I love dark energy. Love it. Dark matter, too. I have no idea what they are, but it’d be weird if I did, because no one does, not even all those crazy-smart astrophysicists who hypothesize their existence. All anyone knows is, dark energy in all likelihood accounts for about 68 percent of the universe (68 percent! that’s a passing grade in some places!), and dark matter takes up 27 percent, leaving plain ol’ ordinary matter, the mundane, run-of-the-mill, observable, occasionally stinky crap, to take up a mere 5 percent. I won’t even venture a guess on how much of that 5 percent is found in McDonald’s value meals. A lot.
I’ve been Catholic for 24 years. Been a Christian for 30 or so. Believed in God for almost 40. Before that, following the lead of my atheistic father and agnostic mother, I believed only in the goodness of humanity and the largeness of creation. But I tell you what: those beliefs remain the essence of my faith. As frustrated as I am by my failure to see the future, as sidelined as I am by my tendency to fret, I’m relieved to know that I don’t actually know a thing. It’s a gift to realize the full scope of what I can’t see with my squinty eyes and hear with my whistling ears and grasp with my pointy head: at least 95 percent of all existence.
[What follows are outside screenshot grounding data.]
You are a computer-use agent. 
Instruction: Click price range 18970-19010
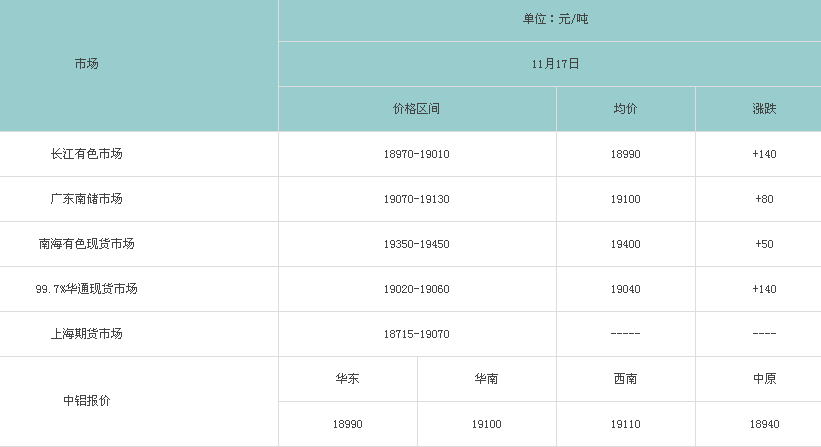tap(416, 154)
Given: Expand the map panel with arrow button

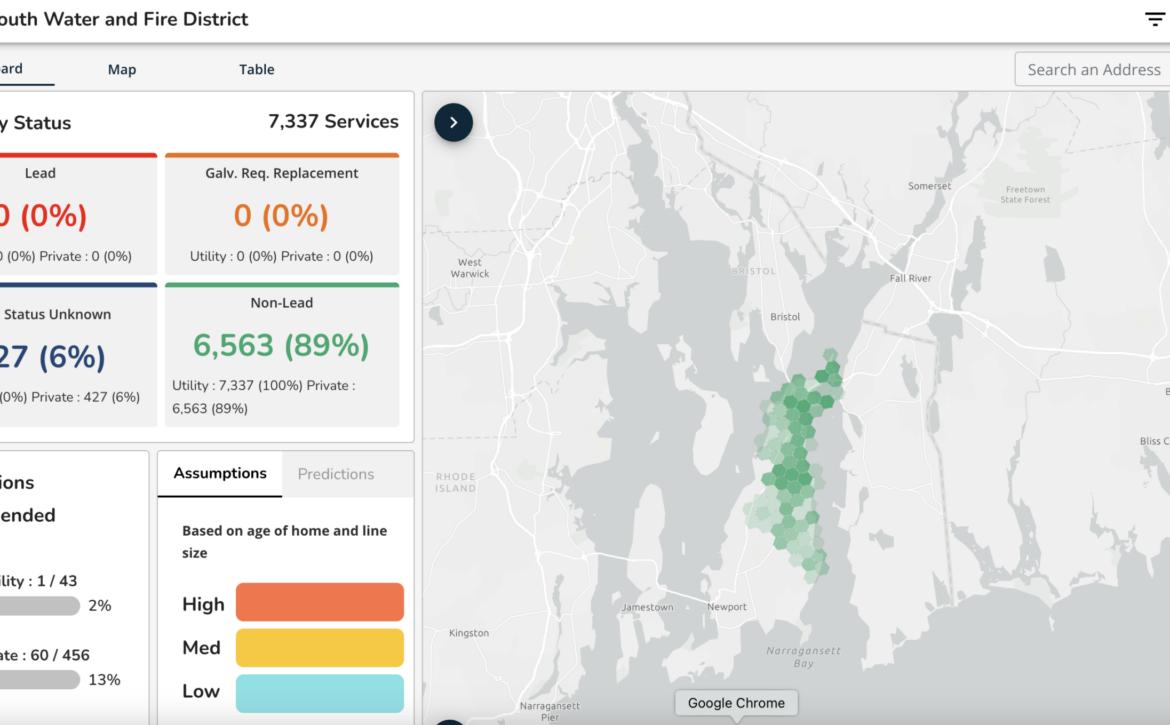Looking at the screenshot, I should [453, 122].

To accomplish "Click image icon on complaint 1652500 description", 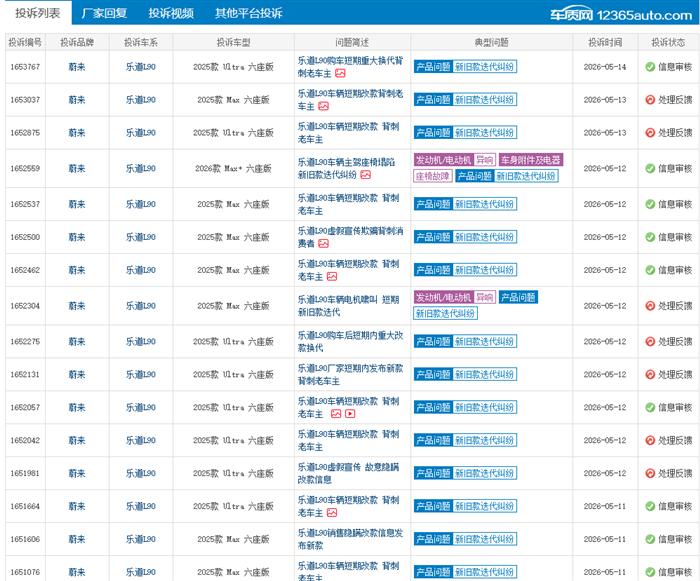I will pyautogui.click(x=324, y=243).
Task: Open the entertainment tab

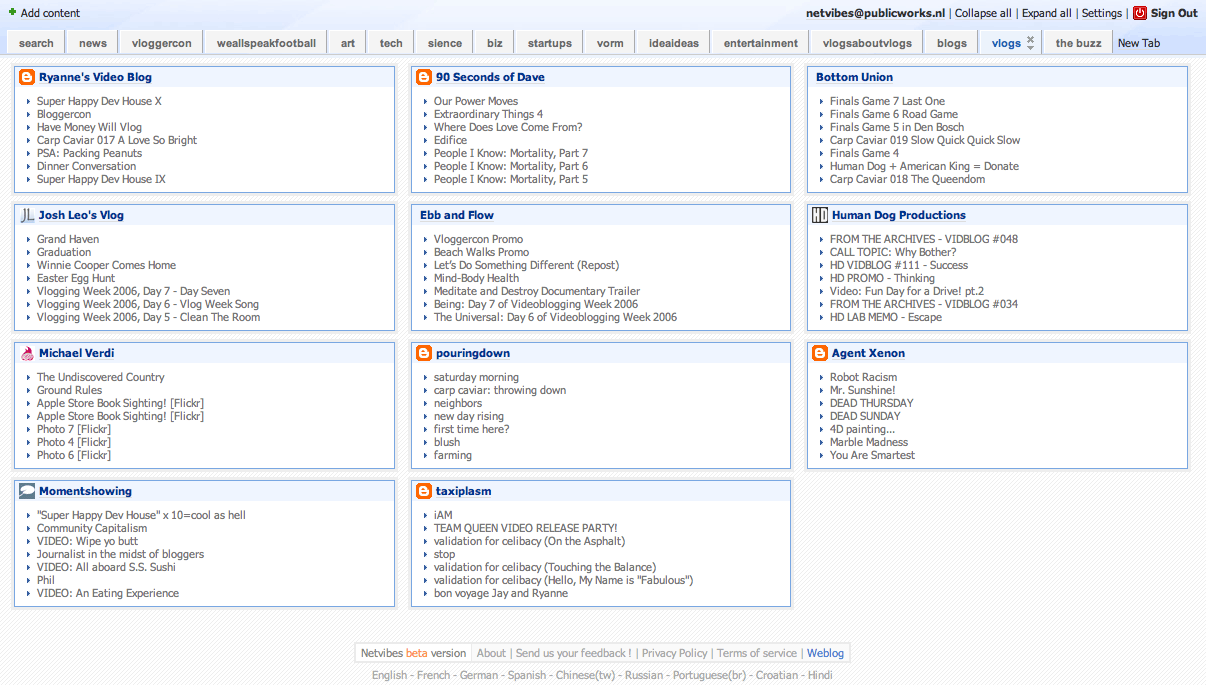Action: [x=761, y=43]
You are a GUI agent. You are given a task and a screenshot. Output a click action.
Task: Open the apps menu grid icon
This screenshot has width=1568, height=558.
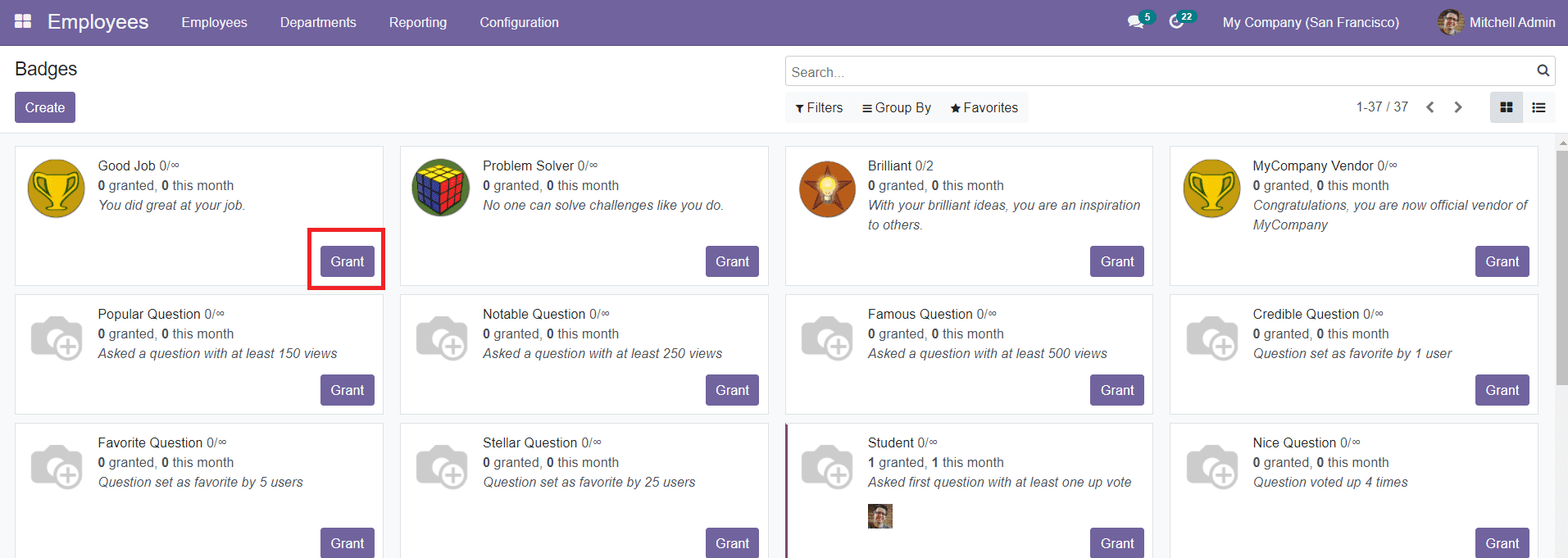pyautogui.click(x=23, y=21)
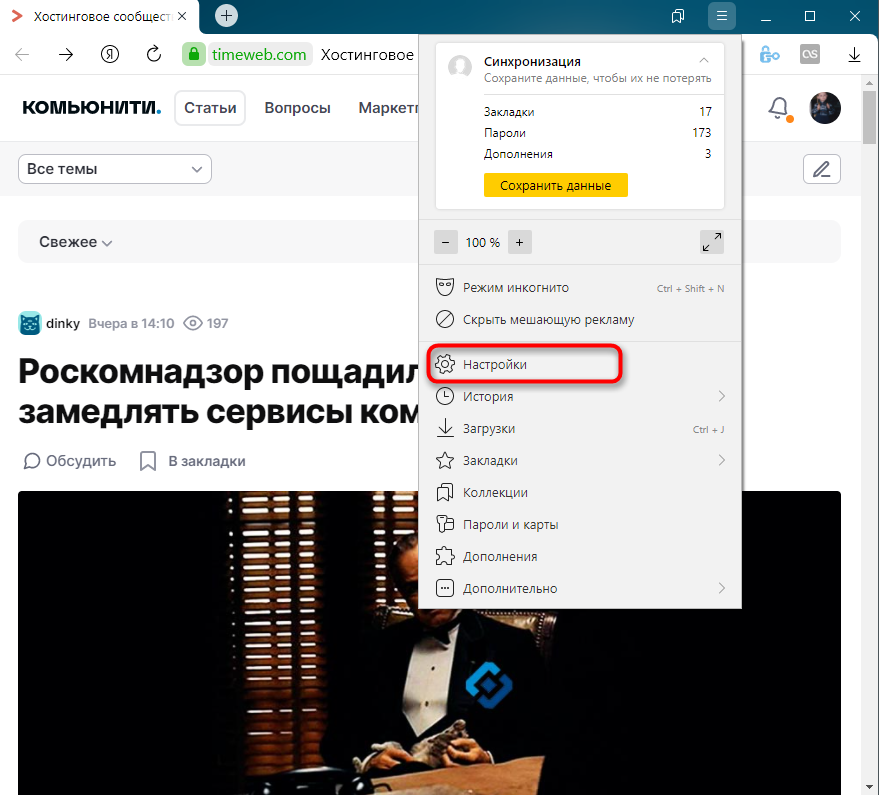Open Коллекции from the menu
Image resolution: width=879 pixels, height=795 pixels.
coord(495,493)
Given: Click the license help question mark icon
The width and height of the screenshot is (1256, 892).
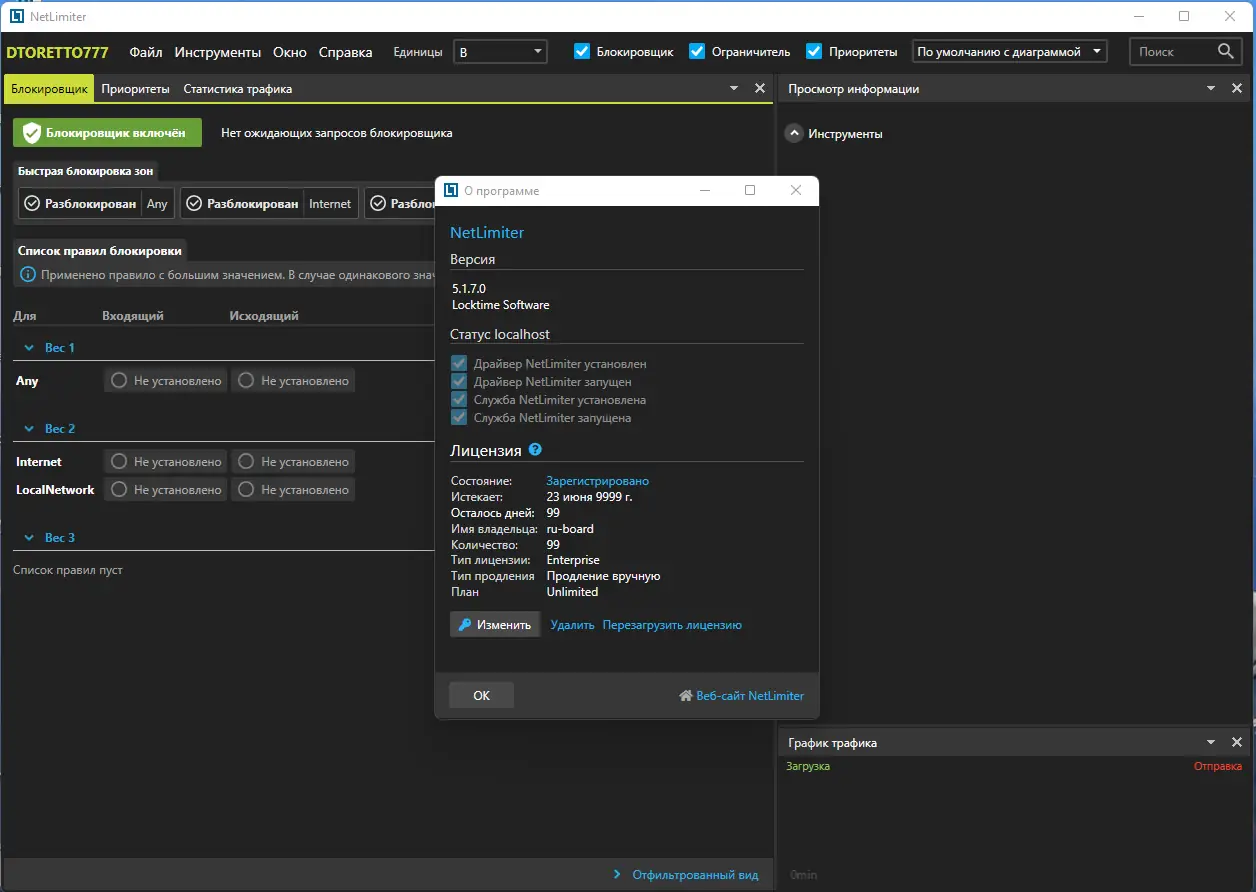Looking at the screenshot, I should coord(535,450).
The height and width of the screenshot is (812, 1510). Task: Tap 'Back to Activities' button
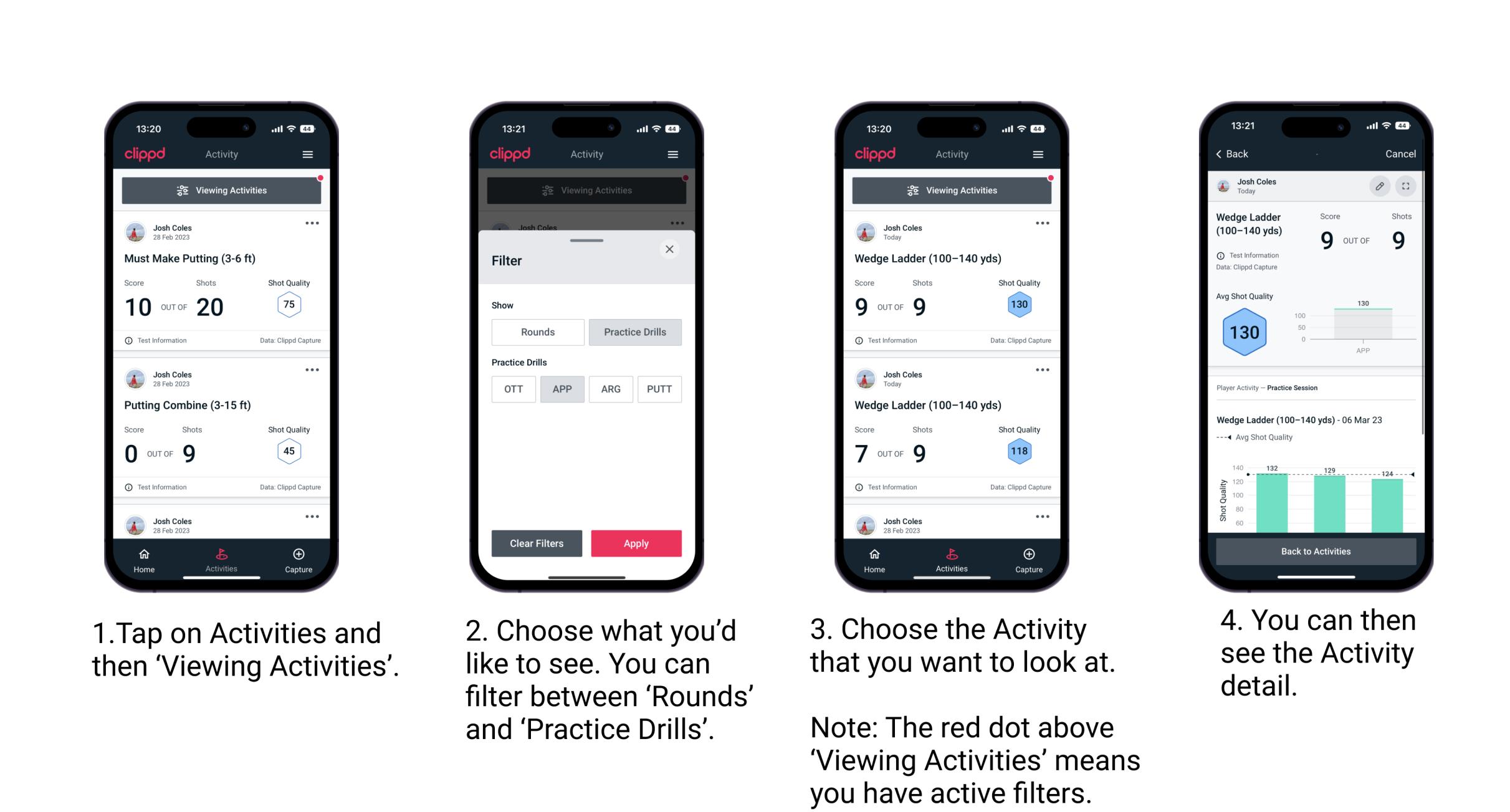pyautogui.click(x=1317, y=552)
That’s a shitload of stuff I won’t ever understand. Thank God! There’s more to life than value meals!
We can all agree on this point, right? Whether we believe in a deity or dark matter?
Me, I’m down with both. I don’t believe that science and faith are incompatible. Faith, to me, is not an obeisance to the known but an acknowledgment of the unknown, an abandonment to it, an against-all-odds conviction that a limitless Unseen lurks and envelops us. In describing the universe and its mysteries, scientists delve into that Unseen and assign it properties, laws, shape.
I assign it character, too. I assign it love. I can’t see it, but I’m sure it’s there.